Australia pledges funds for maritime cooperation as ASEAN summit begins
Radio Free Asia
Canberra will invest $41.8 million during the next four years to expand maritime cooperation in Southeast Asia, Australian Foreign Minister Penny Wong said in early March 2024.
Wong made the pledge on the sidelines of the Association of Southeast Asian Nations (ASEAN)-Australia Special Summit in Melbourne, which marked 50 years of partnership between Australia and the 10-member group. The summit was held against a backdrop of increasingly assertive posturing by the People’s Republic of China (PRC) in the South China Sea and a protracted and intensifying civil war in ASEAN member state Myanmar.
Wong said the new funds would contribute to regional security and prosperity. “What happens in the South China Sea, in the Taiwan Strait, in the Mekong subregion, across the Indo-Pacific, affects us all,” she said in her keynote address.
She said the region’s “character” is being challenged and that no country must dominate.
“We face destabilizing, provocative and coercive actions, including unsafe conduct at sea and in the air, and militarization of disputed features,” Wong said, without specifying a nation.
The PRC illegitimately claims sovereignty over almost the entire South China Sea, through which trillions of dollars in trade passes each year, putting it at odds with other claimants including Brunei, Malaysia, the Philippines, Taiwan and Vietnam.

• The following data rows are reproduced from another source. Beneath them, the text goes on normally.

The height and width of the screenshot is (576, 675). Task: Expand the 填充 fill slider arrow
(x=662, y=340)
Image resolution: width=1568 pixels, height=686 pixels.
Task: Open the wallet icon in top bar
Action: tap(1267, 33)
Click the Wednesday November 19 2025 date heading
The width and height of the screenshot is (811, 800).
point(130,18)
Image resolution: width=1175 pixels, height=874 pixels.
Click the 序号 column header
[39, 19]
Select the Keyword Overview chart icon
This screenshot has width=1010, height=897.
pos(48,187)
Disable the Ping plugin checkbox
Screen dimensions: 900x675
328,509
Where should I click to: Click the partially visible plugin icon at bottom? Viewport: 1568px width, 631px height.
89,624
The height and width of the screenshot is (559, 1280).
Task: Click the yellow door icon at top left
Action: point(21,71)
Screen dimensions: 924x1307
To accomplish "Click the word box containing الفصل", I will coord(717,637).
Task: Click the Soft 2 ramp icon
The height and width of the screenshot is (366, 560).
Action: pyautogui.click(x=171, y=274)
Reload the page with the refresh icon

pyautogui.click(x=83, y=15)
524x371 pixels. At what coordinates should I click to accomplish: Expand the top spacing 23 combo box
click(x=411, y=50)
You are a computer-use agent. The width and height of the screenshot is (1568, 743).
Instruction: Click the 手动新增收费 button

In 2016, an international tribunal refuted the legal basis for nearly all of the PRC’s expansive maritime and territorial claims, saying Beijing’s insistence on holding “historic rights” to the waters was inconsistent with the United Nations Convention on the Law of the Sea (UNCLOS).
Beijing has never recognized the arbitration or its outcome.
Speaking at the summit, Philippine Foreign Affairs Secretary Enrique Manalo said the rule of law, and especially UNCLOS, is the fundamental starting point for maritime cooperation.
“The shared stewardship of the seas and oceans in the region behooves us to unite in preserving the primacy of international law so we can ensure equitable and sustainable outcomes for all,” he said.
Under President Ferdinand Marcos Jr., the Philippines has taken a stronger stance in dealing with Beijing on the South China Sea. Manila also has strengthened ties with the United States, its longtime ally.
In recent months, tensions between Manila and Beijing have led to numerous run-ins, including the Chinese coast guard’s harassment of Philippine vessels delivering provisions to troops at a military outpost on Second Thomas Shoal in the South China Sea.
In March 2024, the Philippine Coast Guard deployed a patrol vessel to Benham Rise, a huge resource-rich underwater plateau off the archipelago’s eastern coast, amid reports of Chinese research vessels there. The BRP Gabriela Silang also will visit the northern Batanes islands, near Taiwan, the Philippine Coast Guard said.